## EXERCISE
Across the listing below, count the lines with "agent" in them. Write nothing but the number.

## SOURCE MATERIAL

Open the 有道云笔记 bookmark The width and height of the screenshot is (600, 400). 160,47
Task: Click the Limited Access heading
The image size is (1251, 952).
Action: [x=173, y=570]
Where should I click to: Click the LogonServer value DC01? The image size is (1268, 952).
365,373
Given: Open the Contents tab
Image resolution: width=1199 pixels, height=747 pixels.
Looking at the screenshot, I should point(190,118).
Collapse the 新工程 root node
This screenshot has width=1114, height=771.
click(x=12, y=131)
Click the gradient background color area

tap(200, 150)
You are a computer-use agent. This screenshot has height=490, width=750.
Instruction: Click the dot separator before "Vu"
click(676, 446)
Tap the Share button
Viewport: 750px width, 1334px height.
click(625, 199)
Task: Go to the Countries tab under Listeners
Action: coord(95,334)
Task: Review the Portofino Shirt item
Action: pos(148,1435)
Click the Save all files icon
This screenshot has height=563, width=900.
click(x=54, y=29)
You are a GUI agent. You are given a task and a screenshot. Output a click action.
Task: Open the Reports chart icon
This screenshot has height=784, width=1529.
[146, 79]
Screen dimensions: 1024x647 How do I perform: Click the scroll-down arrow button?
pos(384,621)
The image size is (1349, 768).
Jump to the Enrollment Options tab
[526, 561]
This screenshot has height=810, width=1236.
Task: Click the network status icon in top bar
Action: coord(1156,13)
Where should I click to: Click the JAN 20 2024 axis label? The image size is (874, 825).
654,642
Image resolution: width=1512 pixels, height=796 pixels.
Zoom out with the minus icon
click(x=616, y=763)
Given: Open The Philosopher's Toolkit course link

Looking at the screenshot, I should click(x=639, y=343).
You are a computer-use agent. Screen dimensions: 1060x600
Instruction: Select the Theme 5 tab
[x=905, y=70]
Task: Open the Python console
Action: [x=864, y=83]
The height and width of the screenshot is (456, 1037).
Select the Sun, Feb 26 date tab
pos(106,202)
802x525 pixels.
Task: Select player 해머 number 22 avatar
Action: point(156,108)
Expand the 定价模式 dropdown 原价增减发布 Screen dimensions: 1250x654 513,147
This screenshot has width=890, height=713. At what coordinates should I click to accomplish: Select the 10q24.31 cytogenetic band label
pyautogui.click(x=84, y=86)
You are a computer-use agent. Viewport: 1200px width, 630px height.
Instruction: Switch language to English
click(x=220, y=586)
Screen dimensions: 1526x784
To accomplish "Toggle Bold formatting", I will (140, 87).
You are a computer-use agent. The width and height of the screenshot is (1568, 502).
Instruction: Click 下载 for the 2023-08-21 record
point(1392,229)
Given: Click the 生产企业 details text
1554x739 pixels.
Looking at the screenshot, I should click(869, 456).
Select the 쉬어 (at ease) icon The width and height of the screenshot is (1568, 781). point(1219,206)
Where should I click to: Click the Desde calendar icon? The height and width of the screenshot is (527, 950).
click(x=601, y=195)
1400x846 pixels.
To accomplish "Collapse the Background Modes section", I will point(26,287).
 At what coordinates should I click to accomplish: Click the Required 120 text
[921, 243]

## RESULT FOR THIS EXERCISE
5